Solve the equation for \(w.\)
\begin{align*}
4w \amp = 20 \amp\amp \text{Notice the constant multiple
\(4\) times the variable
\(w\)}\\
\frac{1}{4}(4w) \amp = \frac{1}{4}\cdot 20 \amp\amp \text{Multiply both sides by
\(\frac{1}{4}\)(or divide both sides by
\(4\))}\\
w \amp = 5 \amp\amp \text{Our Solution}\checkmark
\end{align*}
With multiplication problems it is very important that care is taken with signs. If the variable is multiplied by a negative number we multiply by its negative reciprocal (or divide by a negative.)
Example 2.A.8. Negative Constant Multiple.
Solve the equation for \(x.\)
\begin{align*}
-5x \amp = 30 \amp\amp \text{
\(x\) is multiplied by
\(-5\)}\\
-\frac{1}{5}(-5x) \amp = -\frac{1}{5}\cdot30 \amp\amp \text{Multiply both sides by
\(-\frac{1}{5}\)}\\
\amp\amp\amp\text{(or divide both sides by
\(-5\))}\\
x\amp =-6 \amp\amp \text{Our Solution}\checkmark
\end{align*}
The same process is used in each of the following examples. Notice how negative and positive numbers are handled as each problem is solved.
Example 2.A.9. Multiply by Reciprocals.
Solve each equation.
\begin{align*}
8t\amp =-24\\
\frac{1}{8}(8t)\amp =(-24)\frac{1}{8}\\
t\amp =-3
\end{align*}
\begin{align*}
-4z\amp =-20\\
\left(-\frac{1}{4}\right)(-4z)\amp =(-20)\left(-\frac{1}{4}\right)\\
z\amp =5
\end{align*}
\begin{align*}
42\amp =7x\\
\frac{1}{7}(42)\amp =\frac{1}{7}(7x)\\
6\amp =x
\end{align*}
Checkpoint 2.A.10. Solve One-Step Equation.
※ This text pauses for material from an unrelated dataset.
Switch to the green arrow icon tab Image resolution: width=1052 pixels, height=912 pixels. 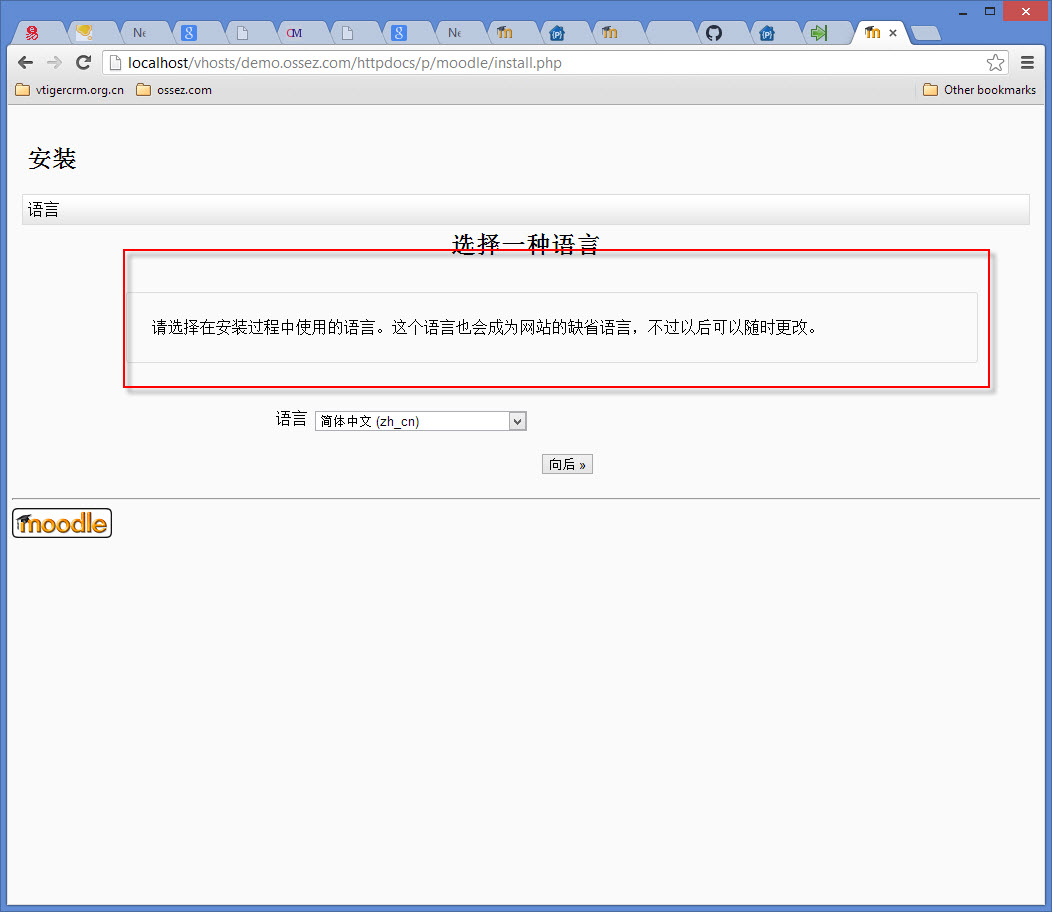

In division problems, "eliminate the denominator" by multiplying on both sides. For example consider:
Example 2.A.11. Eliminate Denominator.
Solve the equation for \(t.\)
\begin{align*}
\frac{t}{5}\amp =-3 \amp\amp \text{Variable
\(t\) is divided by
\(5\)}\\
(5)\frac{t}{5}\amp =-3(5) \amp\amp \text{Multiply both sides by
\(5\)}\\
t\amp =-15 \amp\amp \text{Our Solution}\checkmark
\end{align*}
The same process is used in each of the following examples.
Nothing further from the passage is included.